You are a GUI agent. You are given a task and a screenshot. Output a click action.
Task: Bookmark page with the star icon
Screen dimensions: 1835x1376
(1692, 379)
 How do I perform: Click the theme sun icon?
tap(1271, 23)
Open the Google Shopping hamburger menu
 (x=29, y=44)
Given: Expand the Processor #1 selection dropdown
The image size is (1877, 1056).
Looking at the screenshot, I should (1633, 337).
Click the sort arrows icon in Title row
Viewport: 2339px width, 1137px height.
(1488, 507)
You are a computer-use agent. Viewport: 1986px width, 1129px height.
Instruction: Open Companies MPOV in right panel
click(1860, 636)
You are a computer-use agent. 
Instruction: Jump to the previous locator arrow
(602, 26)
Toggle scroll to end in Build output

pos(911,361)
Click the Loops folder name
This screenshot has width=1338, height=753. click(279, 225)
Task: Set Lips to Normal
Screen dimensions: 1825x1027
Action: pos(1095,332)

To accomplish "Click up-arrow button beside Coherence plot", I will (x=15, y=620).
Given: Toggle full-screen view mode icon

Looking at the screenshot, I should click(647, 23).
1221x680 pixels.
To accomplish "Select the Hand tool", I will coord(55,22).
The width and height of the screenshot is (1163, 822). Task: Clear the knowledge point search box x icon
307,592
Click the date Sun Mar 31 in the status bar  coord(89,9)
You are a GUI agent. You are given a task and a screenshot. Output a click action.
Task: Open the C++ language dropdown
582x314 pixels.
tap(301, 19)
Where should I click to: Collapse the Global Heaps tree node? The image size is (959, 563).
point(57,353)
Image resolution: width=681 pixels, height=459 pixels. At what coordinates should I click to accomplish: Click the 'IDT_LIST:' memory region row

- **TASK GOAL**
Taking the line that contains "Screen dimensions: 1825x1027" as the first and the last line of the material as the final one, transcribe that span exactly and include nothing else.

- **SOLVED PROBLEM**
Screen dimensions: 1825x1027
Action: pos(1095,332)

To accomplish "Click up-arrow button beside Coherence plot", I will (x=15, y=620).
Given: Toggle full-screen view mode icon

Looking at the screenshot, I should click(647, 23).
1221x680 pixels.
To accomplish "Select the Hand tool", I will coord(55,22).
The width and height of the screenshot is (1163, 822). Task: Clear the knowledge point search box x icon
307,592
Click the date Sun Mar 31 in the status bar  coord(89,9)
You are a GUI agent. You are given a task and a screenshot. Output a click action.
Task: Open the C++ language dropdown
582x314 pixels.
tap(301, 19)
Where should I click to: Collapse the Global Heaps tree node? The image size is (959, 563).
point(57,353)
Image resolution: width=681 pixels, height=459 pixels. At what coordinates should I click to accomplish: Click the 'IDT_LIST:' memory region row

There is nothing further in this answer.